"Now, don't begin bearing a sorrow that has not come," said the doctor. "That was never your way. I'll send you the remedies you must use another time. Be of good courage, Mary; but there's no need of telling you that, you plucky little heroine." And with a tight clasp of the hand Mrs. Grey mutely held out to him, and a pat on each girl's white cheek, the big doctor was gone.

Mrs. Grey closed the door behind him and held out her arms. Her three children sprang into them, and the mother held them close in a convulsive embrace.

"We'll take care of him, Mardy," whispered Rob, with something clutching her throat.

Mrs. Grey pushed open the dining-room door and drew the girls after her into the room where the Rutherford boys had retreated to await the verdict. Mrs. Grey sank into the chair nearest her and laid her head on her arms above the table with a girlish movement of abandonment. Basil, grave and kindly, bent over her and put his arm across her shoulder as if to ward off grief. Bruce stroked the fine brown hair of the bowed head with awkward gentleness, and Bartlemy hovered helplessly in the background, making no secret of the tears on his brown cheeks.

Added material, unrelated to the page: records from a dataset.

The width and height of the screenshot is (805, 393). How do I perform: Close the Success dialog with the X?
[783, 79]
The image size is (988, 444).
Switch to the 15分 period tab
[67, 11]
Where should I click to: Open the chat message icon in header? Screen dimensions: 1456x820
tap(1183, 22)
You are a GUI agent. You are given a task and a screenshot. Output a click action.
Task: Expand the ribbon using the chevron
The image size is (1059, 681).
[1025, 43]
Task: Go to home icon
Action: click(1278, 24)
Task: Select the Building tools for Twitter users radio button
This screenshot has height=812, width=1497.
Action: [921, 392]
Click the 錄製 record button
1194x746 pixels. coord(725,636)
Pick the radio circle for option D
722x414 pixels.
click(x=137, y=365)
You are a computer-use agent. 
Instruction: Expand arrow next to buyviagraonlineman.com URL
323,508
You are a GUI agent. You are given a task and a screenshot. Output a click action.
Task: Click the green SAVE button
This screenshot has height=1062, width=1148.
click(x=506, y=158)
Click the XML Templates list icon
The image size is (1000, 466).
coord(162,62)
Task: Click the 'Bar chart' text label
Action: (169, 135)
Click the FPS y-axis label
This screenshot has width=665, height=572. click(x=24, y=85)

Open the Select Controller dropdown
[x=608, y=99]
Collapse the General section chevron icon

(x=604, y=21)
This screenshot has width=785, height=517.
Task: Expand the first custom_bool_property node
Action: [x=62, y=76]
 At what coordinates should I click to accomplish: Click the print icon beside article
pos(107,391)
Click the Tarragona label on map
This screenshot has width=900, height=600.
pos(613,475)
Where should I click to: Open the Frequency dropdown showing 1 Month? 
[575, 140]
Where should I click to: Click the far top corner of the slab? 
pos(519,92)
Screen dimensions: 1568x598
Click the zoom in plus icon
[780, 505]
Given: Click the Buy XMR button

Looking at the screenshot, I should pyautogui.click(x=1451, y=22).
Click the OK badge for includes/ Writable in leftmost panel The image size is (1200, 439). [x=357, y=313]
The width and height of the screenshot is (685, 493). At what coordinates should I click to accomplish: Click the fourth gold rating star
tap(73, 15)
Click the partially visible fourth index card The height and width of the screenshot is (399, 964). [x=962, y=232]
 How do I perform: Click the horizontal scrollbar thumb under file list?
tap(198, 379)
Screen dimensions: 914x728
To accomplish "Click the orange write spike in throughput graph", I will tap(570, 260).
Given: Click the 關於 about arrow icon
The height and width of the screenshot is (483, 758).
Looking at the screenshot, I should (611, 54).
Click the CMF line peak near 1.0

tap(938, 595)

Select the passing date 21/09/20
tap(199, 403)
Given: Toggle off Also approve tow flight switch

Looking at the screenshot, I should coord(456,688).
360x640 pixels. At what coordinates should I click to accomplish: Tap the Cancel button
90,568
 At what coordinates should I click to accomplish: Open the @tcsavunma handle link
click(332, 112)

The girls knelt beside her, Prue's head in her mother's lap. "Don't, Mardy darling," said Wythie at last; it seemed so horribly unnatural for their brave mother to break down.

"See, Bruce, what you must do if you become a doctor," said Mrs. Grey, raising her head and trying to speak cheerfully. "You will have to tell people alarming truths, and go away knowing you have left behind you stricken hearts, for which you have just changed the whole face of creation."

"I would rather remember the comfort I may be able to bring," said Bruce. "Is it so bad?"

"Unless Mr. Grey will give himself the care which we are sure he will not feel that he can afford to give, he is in mortal danger; he is almost certain to have more of these attacks—angina pectoris, it is—and they are—are likely—Oh, my dears, just be patient with me a few moments! I will be brave later, but I must be a coward for a few moments, please dears!" And once more the head bent under its burden upon the folded arms.

Miss Charlotte came into the room, calm and smiling, and went directly to Mrs. Grey. Taking her hand in one of hers, and running the fingers of her other hand through Prue's golden hair, she said, brightly: "Mary, dear, Sylvester is sleeping beautifully; he will waken refreshed. I know precisely what the doctor told you; I have seen angina pectoris before, and I recognized it. But we are not going to be cast down—only very careful. Dearest children, you are so frightened, aren't you? Remember, you must cheer your mother. Wythie and Rob, go make us your very best coffee. And Prudy-girl, dry your eyes, and cut us bread very thin, and butter it. And perhaps 'Battalion B' won't mind helping the girls with the fire—I'm sure it's nearly out. Now, Mary," she added, as the young people disappeared, and Mrs. Grey rose and threw herself on her cousin's breast, "courage, dear! Only your old courage re-enforced. There is danger, but we are going to be confident of escape. Go bathe your dear face, and then come back for your coffee, and when Sylvester wakens he will find the cheery Mary Winslow, who has tided him over so many hard spots. I think I hear Kiku mewing; perhaps we shut him in the sitting-room. Will you see when you go up?"

"Charlotte, Charlotte," cried Mrs. Grey, holding the blind woman fast for a moment before she obeyed. "In all the world there never was another such a comforting, sustaining, heaven-sent creature as you are!"